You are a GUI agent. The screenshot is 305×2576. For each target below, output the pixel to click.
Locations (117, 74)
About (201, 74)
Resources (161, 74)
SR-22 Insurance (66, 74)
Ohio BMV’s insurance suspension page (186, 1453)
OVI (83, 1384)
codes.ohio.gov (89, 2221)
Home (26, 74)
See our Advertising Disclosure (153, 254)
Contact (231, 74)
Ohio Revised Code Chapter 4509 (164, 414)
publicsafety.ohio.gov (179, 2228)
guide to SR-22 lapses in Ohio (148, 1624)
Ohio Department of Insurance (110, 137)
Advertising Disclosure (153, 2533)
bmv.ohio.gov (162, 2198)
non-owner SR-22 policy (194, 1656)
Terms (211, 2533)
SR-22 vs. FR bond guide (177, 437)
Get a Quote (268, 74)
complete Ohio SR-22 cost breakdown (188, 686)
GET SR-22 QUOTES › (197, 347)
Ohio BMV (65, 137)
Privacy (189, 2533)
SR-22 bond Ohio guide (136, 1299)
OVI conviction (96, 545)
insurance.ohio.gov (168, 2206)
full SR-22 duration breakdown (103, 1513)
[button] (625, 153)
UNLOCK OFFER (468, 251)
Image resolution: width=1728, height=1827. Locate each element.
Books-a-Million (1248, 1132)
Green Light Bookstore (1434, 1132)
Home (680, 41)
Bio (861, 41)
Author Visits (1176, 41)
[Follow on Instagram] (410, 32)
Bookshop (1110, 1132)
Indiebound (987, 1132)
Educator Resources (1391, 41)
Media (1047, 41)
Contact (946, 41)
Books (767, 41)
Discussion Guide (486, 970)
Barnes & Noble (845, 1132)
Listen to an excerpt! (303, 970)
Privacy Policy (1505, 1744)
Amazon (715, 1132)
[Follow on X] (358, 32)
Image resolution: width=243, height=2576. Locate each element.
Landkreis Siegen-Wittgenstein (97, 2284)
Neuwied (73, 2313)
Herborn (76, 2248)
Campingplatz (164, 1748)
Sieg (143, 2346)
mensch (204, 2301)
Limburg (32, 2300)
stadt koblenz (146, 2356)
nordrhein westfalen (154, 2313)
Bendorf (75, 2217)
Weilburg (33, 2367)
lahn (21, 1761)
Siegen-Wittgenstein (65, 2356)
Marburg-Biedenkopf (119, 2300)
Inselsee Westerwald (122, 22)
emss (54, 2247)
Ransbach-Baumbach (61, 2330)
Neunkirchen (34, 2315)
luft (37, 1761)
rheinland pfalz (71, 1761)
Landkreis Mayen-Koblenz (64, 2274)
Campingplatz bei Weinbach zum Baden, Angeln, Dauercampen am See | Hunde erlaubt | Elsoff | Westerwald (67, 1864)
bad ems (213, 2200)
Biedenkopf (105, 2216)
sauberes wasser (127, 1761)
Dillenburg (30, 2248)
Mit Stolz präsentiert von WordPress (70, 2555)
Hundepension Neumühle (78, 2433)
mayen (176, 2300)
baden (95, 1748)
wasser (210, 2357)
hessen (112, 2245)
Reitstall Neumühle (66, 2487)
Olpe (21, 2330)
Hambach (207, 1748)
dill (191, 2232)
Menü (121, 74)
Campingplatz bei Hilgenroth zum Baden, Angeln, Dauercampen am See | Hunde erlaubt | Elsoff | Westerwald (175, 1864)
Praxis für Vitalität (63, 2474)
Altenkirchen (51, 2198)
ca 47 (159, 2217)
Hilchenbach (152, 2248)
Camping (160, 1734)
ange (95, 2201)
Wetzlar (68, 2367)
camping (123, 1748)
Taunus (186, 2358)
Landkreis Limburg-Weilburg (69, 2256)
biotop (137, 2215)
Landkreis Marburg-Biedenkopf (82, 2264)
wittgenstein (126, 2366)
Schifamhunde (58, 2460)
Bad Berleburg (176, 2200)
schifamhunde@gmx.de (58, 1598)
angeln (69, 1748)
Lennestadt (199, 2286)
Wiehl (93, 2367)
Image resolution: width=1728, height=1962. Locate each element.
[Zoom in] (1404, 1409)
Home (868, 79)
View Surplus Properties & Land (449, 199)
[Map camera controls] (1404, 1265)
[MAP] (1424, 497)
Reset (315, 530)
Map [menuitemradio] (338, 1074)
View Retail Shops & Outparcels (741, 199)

+---+

» **WHAT THE TASK ASKS**
Precisely the lines between those holding "SR-22 vs. FR bond guide (177, 437)" and "rheinland pfalz (71, 1761)", inclusive, are to be reproduced from the listing above, with nothing added.

» **SOLUTION FOR THIS PROBLEM**
SR-22 vs. FR bond guide (177, 437)
Get a Quote (268, 74)
complete Ohio SR-22 cost breakdown (188, 686)
GET SR-22 QUOTES › (197, 347)
Ohio BMV (65, 137)
Privacy (189, 2533)
SR-22 bond Ohio guide (136, 1299)
OVI conviction (96, 545)
insurance.ohio.gov (168, 2206)
full SR-22 duration breakdown (103, 1513)
[button] (625, 153)
UNLOCK OFFER (468, 251)
Image resolution: width=1728, height=1827. Locate each element.
Books-a-Million (1248, 1132)
Green Light Bookstore (1434, 1132)
Home (680, 41)
Bio (861, 41)
Author Visits (1176, 41)
[Follow on Instagram] (410, 32)
Bookshop (1110, 1132)
Indiebound (987, 1132)
Educator Resources (1391, 41)
Media (1047, 41)
Contact (946, 41)
Books (767, 41)
Discussion Guide (486, 970)
Barnes & Noble (845, 1132)
Listen to an excerpt! (303, 970)
Privacy Policy (1505, 1744)
Amazon (715, 1132)
[Follow on X] (358, 32)
Image resolution: width=243, height=2576. Locate each element.
Landkreis Siegen-Wittgenstein (97, 2284)
Neuwied (73, 2313)
Herborn (76, 2248)
Campingplatz (164, 1748)
Sieg (143, 2346)
mensch (204, 2301)
Limburg (32, 2300)
stadt koblenz (146, 2356)
nordrhein westfalen (154, 2313)
Bendorf (75, 2217)
Weilburg (33, 2367)
lahn (21, 1761)
Siegen-Wittgenstein (65, 2356)
Marburg-Biedenkopf (119, 2300)
Inselsee Westerwald (122, 22)
emss (54, 2247)
Ransbach-Baumbach (61, 2330)
Neunkirchen (34, 2315)
luft (37, 1761)
rheinland pfalz (71, 1761)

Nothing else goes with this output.